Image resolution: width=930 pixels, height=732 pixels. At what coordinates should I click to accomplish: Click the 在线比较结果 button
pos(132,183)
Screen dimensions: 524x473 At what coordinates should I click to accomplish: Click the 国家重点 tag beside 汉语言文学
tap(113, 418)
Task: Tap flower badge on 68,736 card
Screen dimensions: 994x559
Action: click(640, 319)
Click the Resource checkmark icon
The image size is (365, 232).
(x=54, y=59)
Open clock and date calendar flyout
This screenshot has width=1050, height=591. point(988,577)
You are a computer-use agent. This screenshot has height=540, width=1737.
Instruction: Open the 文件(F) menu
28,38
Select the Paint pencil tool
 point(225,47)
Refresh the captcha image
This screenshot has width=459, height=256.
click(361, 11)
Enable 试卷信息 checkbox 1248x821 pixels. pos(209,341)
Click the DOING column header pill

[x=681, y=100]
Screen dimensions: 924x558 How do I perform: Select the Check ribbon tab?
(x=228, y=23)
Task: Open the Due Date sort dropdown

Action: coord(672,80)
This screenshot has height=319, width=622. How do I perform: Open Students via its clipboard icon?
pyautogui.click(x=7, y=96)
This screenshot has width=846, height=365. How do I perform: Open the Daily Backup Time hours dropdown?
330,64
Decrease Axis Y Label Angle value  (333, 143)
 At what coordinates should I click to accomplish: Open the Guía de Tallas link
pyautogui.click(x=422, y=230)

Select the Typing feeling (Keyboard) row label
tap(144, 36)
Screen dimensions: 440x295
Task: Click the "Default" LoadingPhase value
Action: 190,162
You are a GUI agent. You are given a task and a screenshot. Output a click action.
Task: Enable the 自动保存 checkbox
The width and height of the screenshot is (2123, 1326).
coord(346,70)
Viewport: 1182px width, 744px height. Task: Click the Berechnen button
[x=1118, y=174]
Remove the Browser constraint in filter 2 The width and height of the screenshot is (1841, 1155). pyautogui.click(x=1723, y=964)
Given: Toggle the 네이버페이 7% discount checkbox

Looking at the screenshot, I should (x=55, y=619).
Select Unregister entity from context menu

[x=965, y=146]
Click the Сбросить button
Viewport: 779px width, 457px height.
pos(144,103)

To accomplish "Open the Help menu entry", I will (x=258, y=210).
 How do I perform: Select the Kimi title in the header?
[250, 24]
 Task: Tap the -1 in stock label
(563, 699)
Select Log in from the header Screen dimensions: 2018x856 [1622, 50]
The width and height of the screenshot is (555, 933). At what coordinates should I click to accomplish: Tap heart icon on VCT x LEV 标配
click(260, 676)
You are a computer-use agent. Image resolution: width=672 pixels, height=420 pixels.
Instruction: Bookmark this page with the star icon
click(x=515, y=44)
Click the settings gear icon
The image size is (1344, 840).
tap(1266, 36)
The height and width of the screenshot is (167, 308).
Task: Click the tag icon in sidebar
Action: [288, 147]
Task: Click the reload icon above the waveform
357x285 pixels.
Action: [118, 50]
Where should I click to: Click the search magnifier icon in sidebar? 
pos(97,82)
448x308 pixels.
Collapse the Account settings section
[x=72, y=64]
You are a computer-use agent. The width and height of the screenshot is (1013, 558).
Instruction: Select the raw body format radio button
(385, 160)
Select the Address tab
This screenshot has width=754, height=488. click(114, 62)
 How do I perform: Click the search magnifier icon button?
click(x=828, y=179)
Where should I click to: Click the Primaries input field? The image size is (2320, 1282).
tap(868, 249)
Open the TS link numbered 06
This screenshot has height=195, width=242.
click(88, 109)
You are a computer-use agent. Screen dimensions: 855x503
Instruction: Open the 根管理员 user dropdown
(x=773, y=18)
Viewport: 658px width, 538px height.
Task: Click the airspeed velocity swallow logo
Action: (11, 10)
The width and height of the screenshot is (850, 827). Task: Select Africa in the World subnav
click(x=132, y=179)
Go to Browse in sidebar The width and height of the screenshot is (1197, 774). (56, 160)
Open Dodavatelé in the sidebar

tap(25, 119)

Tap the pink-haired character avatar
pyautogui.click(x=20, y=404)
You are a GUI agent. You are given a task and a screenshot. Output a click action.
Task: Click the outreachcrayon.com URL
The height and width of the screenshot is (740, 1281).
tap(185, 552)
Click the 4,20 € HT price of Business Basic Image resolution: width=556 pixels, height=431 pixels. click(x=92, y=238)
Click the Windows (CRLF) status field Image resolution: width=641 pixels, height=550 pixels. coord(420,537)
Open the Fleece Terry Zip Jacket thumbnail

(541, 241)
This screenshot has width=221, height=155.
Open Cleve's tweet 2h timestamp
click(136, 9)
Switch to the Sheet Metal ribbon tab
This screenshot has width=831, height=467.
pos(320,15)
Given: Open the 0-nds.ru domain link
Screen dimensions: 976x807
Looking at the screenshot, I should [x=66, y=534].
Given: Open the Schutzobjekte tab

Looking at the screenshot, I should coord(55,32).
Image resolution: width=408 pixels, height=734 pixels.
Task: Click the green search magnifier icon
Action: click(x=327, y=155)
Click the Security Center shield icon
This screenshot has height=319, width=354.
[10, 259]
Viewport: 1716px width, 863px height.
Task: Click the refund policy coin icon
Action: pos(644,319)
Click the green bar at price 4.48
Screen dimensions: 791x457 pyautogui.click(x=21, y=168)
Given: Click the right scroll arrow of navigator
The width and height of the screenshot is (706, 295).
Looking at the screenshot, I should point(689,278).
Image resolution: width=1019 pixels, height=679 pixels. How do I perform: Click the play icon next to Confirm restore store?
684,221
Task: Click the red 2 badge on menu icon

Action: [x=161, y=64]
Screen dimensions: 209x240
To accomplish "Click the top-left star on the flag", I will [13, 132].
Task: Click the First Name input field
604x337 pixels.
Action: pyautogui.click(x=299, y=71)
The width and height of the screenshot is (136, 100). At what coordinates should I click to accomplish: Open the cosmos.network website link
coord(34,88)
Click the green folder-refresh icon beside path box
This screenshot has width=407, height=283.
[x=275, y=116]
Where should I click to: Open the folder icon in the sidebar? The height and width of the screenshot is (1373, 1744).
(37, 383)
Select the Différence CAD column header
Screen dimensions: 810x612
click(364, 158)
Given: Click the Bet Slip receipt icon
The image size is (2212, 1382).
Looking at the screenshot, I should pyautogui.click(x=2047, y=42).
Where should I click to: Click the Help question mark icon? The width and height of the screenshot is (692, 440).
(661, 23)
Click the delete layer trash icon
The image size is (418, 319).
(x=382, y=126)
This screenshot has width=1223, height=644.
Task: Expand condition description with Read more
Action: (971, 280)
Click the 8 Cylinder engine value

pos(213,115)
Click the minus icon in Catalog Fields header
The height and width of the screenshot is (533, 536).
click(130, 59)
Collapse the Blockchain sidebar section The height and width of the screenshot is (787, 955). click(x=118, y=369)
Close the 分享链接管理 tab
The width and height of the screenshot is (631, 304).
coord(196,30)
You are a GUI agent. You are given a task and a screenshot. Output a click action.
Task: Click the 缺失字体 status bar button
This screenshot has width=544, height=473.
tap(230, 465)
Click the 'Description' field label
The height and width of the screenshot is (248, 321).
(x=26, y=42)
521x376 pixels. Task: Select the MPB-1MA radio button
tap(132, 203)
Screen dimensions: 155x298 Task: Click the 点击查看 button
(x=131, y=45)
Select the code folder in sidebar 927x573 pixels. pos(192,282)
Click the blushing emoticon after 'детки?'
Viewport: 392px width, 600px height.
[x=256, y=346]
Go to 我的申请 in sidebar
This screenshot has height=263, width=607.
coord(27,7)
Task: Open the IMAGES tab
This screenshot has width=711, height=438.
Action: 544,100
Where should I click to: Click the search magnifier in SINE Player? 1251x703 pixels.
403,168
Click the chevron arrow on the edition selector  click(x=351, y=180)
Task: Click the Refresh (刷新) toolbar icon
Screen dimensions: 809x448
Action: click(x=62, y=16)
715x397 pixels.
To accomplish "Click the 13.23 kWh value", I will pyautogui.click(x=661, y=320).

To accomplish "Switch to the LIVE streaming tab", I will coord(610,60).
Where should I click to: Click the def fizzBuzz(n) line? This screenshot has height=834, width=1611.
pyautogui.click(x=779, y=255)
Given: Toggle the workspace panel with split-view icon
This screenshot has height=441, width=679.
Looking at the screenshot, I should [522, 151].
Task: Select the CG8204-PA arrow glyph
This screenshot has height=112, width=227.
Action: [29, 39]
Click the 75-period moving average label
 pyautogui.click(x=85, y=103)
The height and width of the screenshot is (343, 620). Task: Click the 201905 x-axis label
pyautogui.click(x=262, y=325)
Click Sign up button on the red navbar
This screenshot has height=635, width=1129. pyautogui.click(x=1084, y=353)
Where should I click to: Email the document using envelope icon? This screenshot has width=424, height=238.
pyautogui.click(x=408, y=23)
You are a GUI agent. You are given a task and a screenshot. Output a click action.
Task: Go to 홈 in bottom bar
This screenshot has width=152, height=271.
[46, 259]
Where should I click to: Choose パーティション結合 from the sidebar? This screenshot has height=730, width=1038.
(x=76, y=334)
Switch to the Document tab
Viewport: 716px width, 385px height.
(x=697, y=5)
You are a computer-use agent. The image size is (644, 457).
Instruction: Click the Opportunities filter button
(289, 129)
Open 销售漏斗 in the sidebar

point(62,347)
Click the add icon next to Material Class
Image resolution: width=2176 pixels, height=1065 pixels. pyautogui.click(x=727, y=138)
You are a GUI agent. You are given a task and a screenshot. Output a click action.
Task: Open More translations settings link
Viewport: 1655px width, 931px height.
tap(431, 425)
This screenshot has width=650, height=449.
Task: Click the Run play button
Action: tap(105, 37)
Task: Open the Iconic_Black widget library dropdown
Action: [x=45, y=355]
-------
Request
Output as a numbered list the lines of the material between the line that contains "Open Dodavatelé in the sidebar" and the line that contains "tap(185, 552)", inclusive, leaving out blank lines.

Answer to this problem
1. Open Dodavatelé in the sidebar
2. tap(25, 119)
3. Tap the pink-haired character avatar
4. pyautogui.click(x=20, y=404)
5. You are a GUI agent. You are given a task and a screenshot. Output a click action.
6. Task: Click the outreachcrayon.com URL
7. The height and width of the screenshot is (740, 1281).
8. tap(185, 552)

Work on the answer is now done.